The key inherited recessive genetic conditions in Wagyu:

  • Spherocystosis,
  • Chediak Higashi Syndrome,
  • Claudin 16 Deficiency,
  • Factor XI Deficiency and
  • IARS Disorder

IARS Disorder has now been analysed for the Top 25 Foundation Sires and available to view with other genetic conditions.

Testing for the IARS Disorder is now available with the AWA. Read more

Polled Purebred Wagyu have been developed through outcrossing to other breeds to introgress the dominant celtic polled allele. Carrying one copy of this allele imparts the polled phenotype. However, short detached horn-like scurs can still develop.

Important Notice and Disclaimer

It is very important that you appreciate when viewing the AWA database that the information contained on the AWA database, including but not limited to pedigree, DNA information, Estimated Breeding Values (EBVs) and Index values, is based on data supplied by members and/or third parties.

Whilst every effort is made to ensure the accuracy of the information reported through AWA, AWA officers and employees assume no responsibility for its content, use or interpretation. AWA disclaims all liability (including without limitation, liability in negligence) for all expenses, losses, damages and costs you may incur as a result of the use by you of the data on this AWA database and the information supplied by ABRI and AGBU being inaccurate or incomplete in any way for any reason.

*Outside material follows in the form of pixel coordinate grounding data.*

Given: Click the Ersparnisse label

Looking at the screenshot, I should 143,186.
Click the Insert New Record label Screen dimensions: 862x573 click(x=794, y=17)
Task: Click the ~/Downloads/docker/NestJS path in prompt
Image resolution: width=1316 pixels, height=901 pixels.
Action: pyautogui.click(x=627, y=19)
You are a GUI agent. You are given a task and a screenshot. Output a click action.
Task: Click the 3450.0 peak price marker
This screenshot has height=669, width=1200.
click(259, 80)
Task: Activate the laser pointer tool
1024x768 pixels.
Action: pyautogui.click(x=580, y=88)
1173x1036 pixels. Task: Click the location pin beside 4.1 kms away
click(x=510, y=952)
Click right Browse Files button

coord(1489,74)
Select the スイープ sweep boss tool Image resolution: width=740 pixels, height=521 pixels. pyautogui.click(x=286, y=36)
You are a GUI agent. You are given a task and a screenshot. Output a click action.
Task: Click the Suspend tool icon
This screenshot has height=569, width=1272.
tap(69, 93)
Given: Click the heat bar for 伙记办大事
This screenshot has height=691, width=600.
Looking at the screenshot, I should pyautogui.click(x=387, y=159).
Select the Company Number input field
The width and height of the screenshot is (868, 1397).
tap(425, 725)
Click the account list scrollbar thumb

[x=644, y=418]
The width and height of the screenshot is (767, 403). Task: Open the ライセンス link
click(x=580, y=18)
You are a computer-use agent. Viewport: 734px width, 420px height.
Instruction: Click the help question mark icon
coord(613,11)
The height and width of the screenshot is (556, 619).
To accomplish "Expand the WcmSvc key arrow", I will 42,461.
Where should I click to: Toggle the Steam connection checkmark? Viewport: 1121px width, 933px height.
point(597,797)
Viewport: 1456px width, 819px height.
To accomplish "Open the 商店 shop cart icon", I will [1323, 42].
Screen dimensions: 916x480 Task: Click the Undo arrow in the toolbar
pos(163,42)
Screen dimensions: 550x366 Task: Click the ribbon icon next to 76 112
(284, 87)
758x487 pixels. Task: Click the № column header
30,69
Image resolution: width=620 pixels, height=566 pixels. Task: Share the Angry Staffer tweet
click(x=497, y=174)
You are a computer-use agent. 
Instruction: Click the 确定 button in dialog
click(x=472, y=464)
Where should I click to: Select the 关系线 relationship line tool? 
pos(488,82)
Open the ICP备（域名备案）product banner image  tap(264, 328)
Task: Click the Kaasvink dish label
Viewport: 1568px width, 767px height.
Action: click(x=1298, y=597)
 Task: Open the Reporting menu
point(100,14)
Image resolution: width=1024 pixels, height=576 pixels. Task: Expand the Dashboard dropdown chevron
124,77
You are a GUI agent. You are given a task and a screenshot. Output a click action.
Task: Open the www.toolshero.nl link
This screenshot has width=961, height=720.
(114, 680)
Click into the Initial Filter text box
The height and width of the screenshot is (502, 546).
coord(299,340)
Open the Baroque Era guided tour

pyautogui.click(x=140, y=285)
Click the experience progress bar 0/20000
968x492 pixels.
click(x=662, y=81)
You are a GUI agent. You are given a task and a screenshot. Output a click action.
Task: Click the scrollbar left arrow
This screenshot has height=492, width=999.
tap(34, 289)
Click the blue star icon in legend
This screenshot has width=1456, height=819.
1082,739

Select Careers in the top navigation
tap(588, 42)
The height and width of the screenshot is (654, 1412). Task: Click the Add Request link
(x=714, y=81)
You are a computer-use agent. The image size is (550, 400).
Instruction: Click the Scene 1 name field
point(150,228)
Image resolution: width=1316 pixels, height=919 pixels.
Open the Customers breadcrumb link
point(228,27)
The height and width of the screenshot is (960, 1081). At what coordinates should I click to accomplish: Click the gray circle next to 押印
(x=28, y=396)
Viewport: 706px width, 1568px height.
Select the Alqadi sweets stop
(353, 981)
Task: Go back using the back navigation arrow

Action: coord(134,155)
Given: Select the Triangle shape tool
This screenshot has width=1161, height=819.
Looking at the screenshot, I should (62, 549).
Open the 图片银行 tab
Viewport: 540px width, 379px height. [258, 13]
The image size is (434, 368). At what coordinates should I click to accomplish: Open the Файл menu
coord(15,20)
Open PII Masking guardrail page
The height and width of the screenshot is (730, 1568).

Regarding EBVs and Index values, it is very important to appreciate, and you need to be aware that:

  • EBVs are derived using Wagyu Single Step BREEDPLAN technology developed independently by the Animal Genetics and Breeding Unit (AGBU), using the information contained within the AWA database.
  • AGBU is a joint venture of NSW Department of Primary Industries and the University of New England, which receives funding for this purpose from Meat and Livestock Australia Limited.
  • AWA relies solely on advice provided by AGBU and ABRI in accepting Wagyu Single Step BREEDPLAN software.
  • EBVs published in Wagyu Single Step BREEDPLAN are estimates of genetic potential of individual animals and may not reflect the raw animal phenotype.
  • EBVs can only be directly compared to other EBVs calculated in the same monthly Wagyu Group BREEDPLAN analysis.

Regarding pedigree and DNA testing results submitted to the AWA, it is very important to appreciate, and you need to be aware that:

  • Pedigree and DNA data submitted and supplied to AWA may have errors in it which cannot be detected without further DNA testing.
  • Technology may have advanced since a particular test was undertaken so that previous inaccuracies which were not detectable are now able to be detected by current testing technology.
  • AWA estimates that less than 1% of the pedigree entries, ownership or breeding details in the AWA Herdbook may have errors or which may be misleading. For this reason, users ought to consider if they need to obtain independent testing of the relevant animal (if possible) to ensure that the data is accurate.

Regarding prefectural content, it is very important to appreciate, and you need to be aware that:

  • Prefectural content is based on the estimation of prefectural origin from Japanese breeding records of 201 foundation sires and 168 foundation dams.  As genotype-based parent verification is not used in Japan, and full Japanese registration certificates are not available for all foundation animals, exact prefectural composition for these sires and dams cannot be validated.
  • The calculation of prefectural content for Australian Herdbook animals relies on the accuracy of pedigree records and DNA samples provided by AWA members.
  • The reporting of prefectural content for animals within the AWA Herdbook relies on the calculation provided by ABRI.

If you consider that you do not understand or appreciate the nature and extent of the data provided on this website or the EBVs of a particular animal, then AWA strongly recommends that you seek independent expert advice.